On doit rire de tout, on peut rire de tout, mais pas avec n’importe qui. L’adage est toujours d’actualité. Les premiers rangs de mon spectacle savent à quoi s’attendre. Ils ont souvent acheté les places un an à l’avance. Du coup, ils viennent pour ça. Moi j’ai eu beaucoup de plaintes, comme quoi j’avais pas vanné des gens au premier rang. ‘Ouais, je me suis mis au premier rang, je suis déçu, tu m’en as pas mis une dans la tête, c’est pas sympa’. Ils attendent ça, ils aiment ça et j’essaie de pas les décevoir.
On ne peut pas trouver plus que la scène. C’est comme l’amour des enfants, on ne peut pas trouver plus. C’est un amour inconditionnel.
Mais ça vous vient tout de suite, comme ça ?
Ouais, c’est du tac au tac, c’est pas calculé, pas prémédité et c’est pour ça que c’est jamais la même chose. Y’a plus de onze heures d’improvisation sur YouTube, c’est jamais les mêmes personnes, jamais les mêmes prénoms. On essaie à chaque fois d’être original et de trouver des trucs comme ça ! (il fait claquer ses doigts).
Après le stade Vélodrome, sur quels projets allez-vous vous concentrer ?
Faire tous les autres stades (rires). Non, on va prendre le virage Sud vers le cinéma, et on reviendra à la scène plus tard.
Un projet est en cours d’ailleurs…
J’ai écrit un rôle. Mon premier rôle dans un film qui s’appelle Délocalisé. C’est l’histoire d’un ouvrier qui travaille dans une usine de matelas qui se retrouve délocalisée en Inde. Il ne veut pas perdre son travail, donc il choisit la politique de reclassement, mais son salaire est indexé en roupies, donc c’est la descente aux enfers. Y’avait Un Indien dans la ville, maintenant c’est un Français en Inde. On tourne en février et ça sort en fin d’année.
Je suis aussi actuellement au cinéma dans le film Les SEGPA au ski [réalisé par ses frères Hakim et Ali, ndlr]. Je joue le rôle de Philippe, un ancien patineur professionnel devenu gardien de patinoire et je suis aussi dans LOL (diffusion à partir du 16 février, aux côtés de Jérôme Commandeur, Audrey Lamy, Alison Wheeler, McFly et Carlito…).
Qu’est-ce qui vous séduit dans le cinéma ?
Le cinéma, ça m’apporte quelque chose de différent.

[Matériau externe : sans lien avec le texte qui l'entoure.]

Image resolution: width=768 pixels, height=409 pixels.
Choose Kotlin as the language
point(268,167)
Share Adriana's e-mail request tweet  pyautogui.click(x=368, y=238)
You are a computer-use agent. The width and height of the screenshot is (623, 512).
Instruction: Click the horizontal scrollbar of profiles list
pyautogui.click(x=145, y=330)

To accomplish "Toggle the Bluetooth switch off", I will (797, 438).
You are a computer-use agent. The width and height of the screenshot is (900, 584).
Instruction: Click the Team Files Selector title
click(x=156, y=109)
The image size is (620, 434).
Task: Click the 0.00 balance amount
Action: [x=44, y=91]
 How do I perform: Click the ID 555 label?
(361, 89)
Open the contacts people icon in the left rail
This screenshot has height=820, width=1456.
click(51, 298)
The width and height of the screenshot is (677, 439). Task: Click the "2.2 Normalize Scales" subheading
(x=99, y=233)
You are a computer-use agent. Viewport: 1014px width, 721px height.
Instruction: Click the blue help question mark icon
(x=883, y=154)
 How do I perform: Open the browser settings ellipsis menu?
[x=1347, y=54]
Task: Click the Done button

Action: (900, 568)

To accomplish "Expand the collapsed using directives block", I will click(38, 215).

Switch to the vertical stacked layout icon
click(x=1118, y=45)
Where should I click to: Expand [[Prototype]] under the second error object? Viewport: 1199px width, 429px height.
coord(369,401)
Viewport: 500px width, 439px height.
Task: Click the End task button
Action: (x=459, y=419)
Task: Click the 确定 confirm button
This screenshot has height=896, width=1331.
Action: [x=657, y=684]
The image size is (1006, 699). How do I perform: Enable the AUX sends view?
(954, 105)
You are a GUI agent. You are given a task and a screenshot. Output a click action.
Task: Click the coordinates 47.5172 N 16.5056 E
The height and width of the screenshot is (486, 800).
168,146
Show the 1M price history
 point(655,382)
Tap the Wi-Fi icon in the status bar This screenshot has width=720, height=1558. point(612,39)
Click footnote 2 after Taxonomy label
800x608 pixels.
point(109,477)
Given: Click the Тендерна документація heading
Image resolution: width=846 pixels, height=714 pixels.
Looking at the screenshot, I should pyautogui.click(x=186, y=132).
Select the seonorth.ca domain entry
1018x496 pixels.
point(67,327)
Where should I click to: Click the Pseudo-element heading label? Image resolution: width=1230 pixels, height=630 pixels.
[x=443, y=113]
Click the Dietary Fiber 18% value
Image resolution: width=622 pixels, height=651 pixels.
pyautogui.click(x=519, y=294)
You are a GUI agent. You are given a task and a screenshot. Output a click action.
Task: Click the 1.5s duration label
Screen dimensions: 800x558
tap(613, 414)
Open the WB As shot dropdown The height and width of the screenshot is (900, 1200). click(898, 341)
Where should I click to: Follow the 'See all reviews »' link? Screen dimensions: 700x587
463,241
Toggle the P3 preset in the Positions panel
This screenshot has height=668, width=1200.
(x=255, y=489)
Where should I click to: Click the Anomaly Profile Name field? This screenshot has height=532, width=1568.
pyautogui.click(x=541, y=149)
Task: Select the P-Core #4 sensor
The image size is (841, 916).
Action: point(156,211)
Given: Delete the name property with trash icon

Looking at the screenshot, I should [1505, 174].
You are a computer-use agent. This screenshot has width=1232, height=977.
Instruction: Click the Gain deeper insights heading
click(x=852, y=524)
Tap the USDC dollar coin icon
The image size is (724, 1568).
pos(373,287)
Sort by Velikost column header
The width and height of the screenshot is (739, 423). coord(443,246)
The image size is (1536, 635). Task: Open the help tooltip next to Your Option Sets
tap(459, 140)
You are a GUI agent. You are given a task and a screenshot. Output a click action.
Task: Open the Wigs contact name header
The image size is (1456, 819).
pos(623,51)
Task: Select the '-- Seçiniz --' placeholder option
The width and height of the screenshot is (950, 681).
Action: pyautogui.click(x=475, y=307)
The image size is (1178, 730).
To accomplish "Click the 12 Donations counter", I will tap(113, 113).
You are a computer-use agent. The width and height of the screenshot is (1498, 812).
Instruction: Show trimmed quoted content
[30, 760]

C’est complémentaire. C’est un vrai kiff, parce qu’on joue un personnage, on transmet des émotions à distance à un autre moment. Le spectacle vivant, c’est humain et direct-live. Tu viens, tu prends ton shot d’adrénaline. Le cinéma, tu tournes et tu vas rigoler dans un an dans une salle de cinéma et à travers l’écran tu vas transmettre des émotions. On ne peut pas trouver plus que la scène. C’est comme l’amour des enfants, on ne peut pas trouver plus. C’est un amour inconditionnel.